It's easier than that.
Code:
struct Vector2D
{
float x;
float y;
};
void GetVectorTo(Vector2D Start, Vector2D End, Vector2D &Result)
{
float vector_x=Start.x-End.x;
float vector_y=Start.y-End.y;
float totaldist=sqrt((vector_x*vector_x)+(vector_y*vector_y));
float oneOverDist=1.0f/totaldist;
Result.x=vector_x*oneOverDist;
Result.y=vector_y*oneOverDist;
}
For DirectX using the D3DX library:
Code:
void GetVectorTo(D3DXVECTOR2 Start,D3DXVECTOR2 End,&D3DXVECTOR2 Result)
{
D3DXVECTOR2 VectorFromStartToEnd;
D3DXVec2Subtract(&VectorFromStartToEnd,&Start,&End);
D3DXVec2Normalize(&Result,&VectorFromStartToEnd);
}
This function returns a normalized or unit vector from Start to End.
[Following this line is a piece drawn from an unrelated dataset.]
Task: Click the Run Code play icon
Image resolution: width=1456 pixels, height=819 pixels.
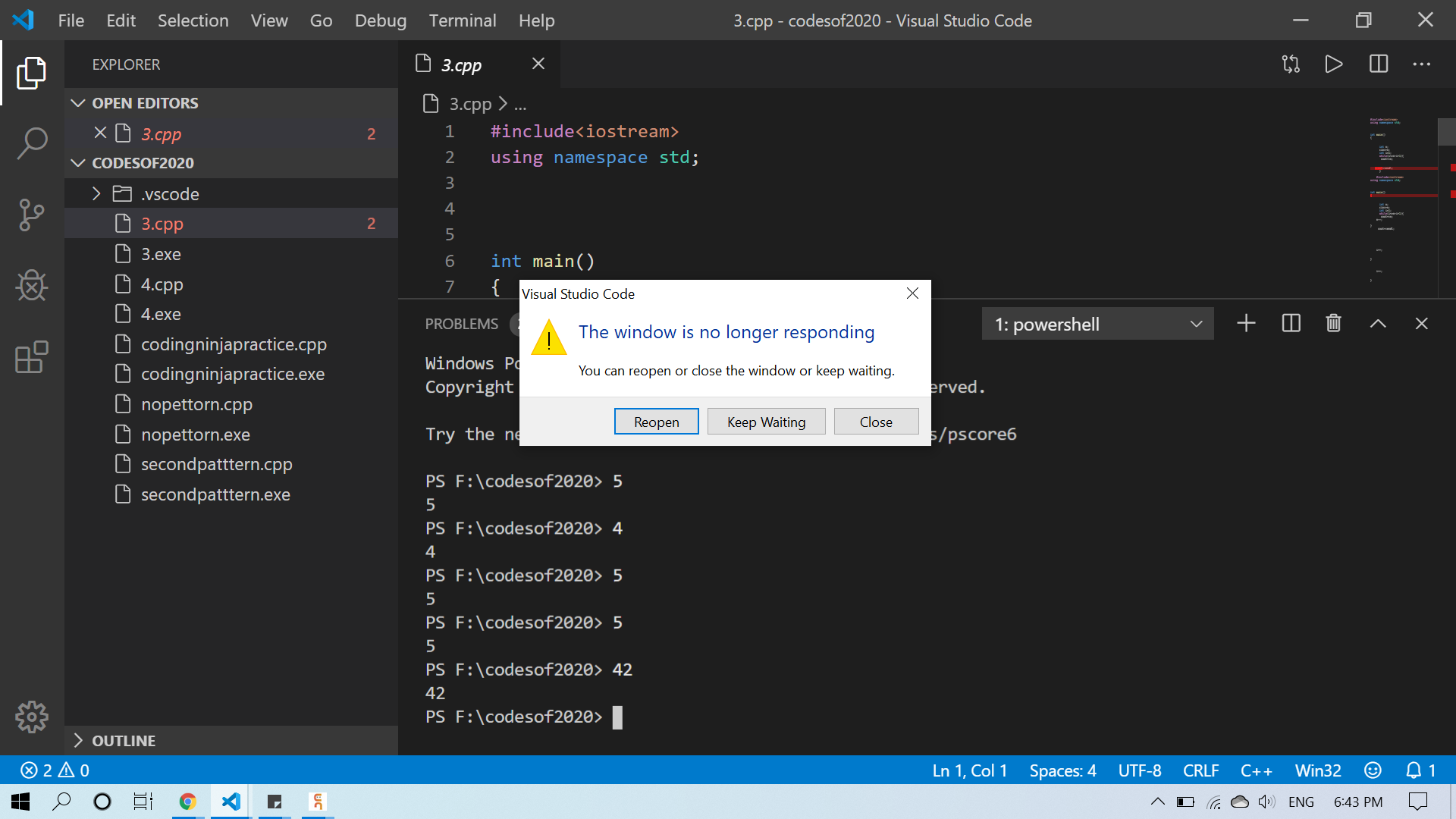Action: click(x=1333, y=64)
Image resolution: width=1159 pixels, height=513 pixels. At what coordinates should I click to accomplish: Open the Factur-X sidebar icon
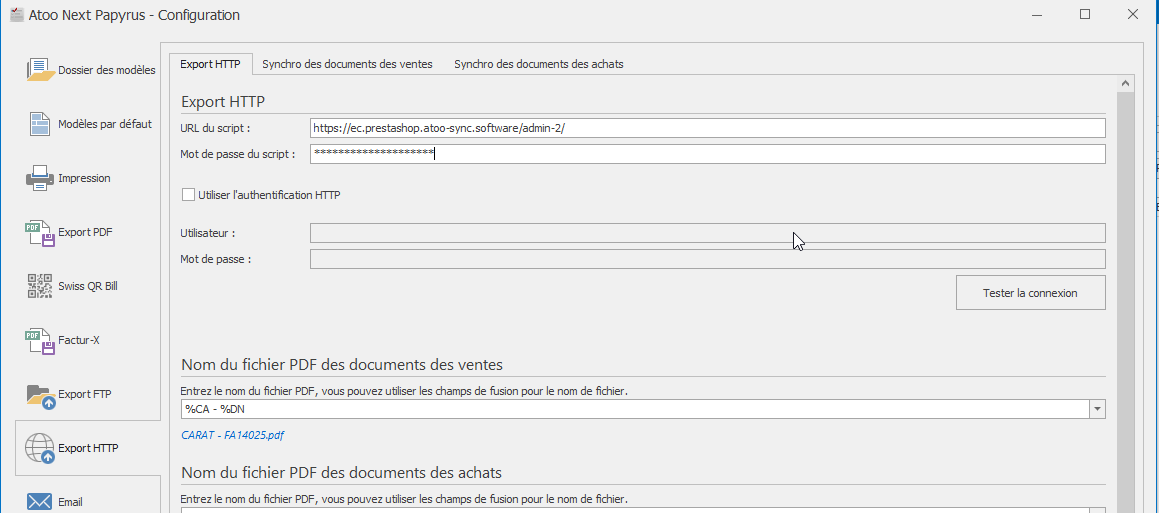pos(40,340)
All vectors will lie on a unit circle and thereby can be used to increment your object each frame.
The use for this code is:
Code:
class Object2D
{
Vector2D Position;
float Speed;
float Angle;
...
...
};
void Object2D::ComputeVectorToTarget(Object2D Target)
{
Vector2D Result;
GetVectorTo(Position,Target.Position,Result);
VelocityVector=Result;
Angle=atan2(VelocityVector.x,VelocityVector.y);
}
void Object::Update(float _frameTimeDelta)
{
Position.x+=(VelocityVector.x*Speed)*_frameTimeDelta;
Position.y+=(VelocityVector.y*Speed)*_frameTimeDelta;
}
So to get the vector from Object/Point A to Object/Point B
1. Create a Vector V from Object A to Object B by subtracting them.
2. Compute length of Vector V by using distance formula.
3. Divide each element of Vector V by the distance you just computed - or in simpler terms normalize Vector V.
I use oneOverDistance because dividing by distance is the same as multiplying by its reciprocal. A floating point multiplication is much faster than a floating point divide.
The angle is computed by taking the arc tanget of y over x. The C math function atan2 will do this for you. And sorry for using a class and other C++ code on a C board but people will get over it.
cos(theta) = (5 - x)/sqrt((5 - x) *(5 - x) + (3 - y) * (3 - y)) and
sin(theta) = (3 - y)/sqrt((5 - x) *(5 - x) + (3 - y) *( 3 - y))
Essentially the same thing with (5-x) being the x component of Vector V and (3-y) being the y component of Vector V.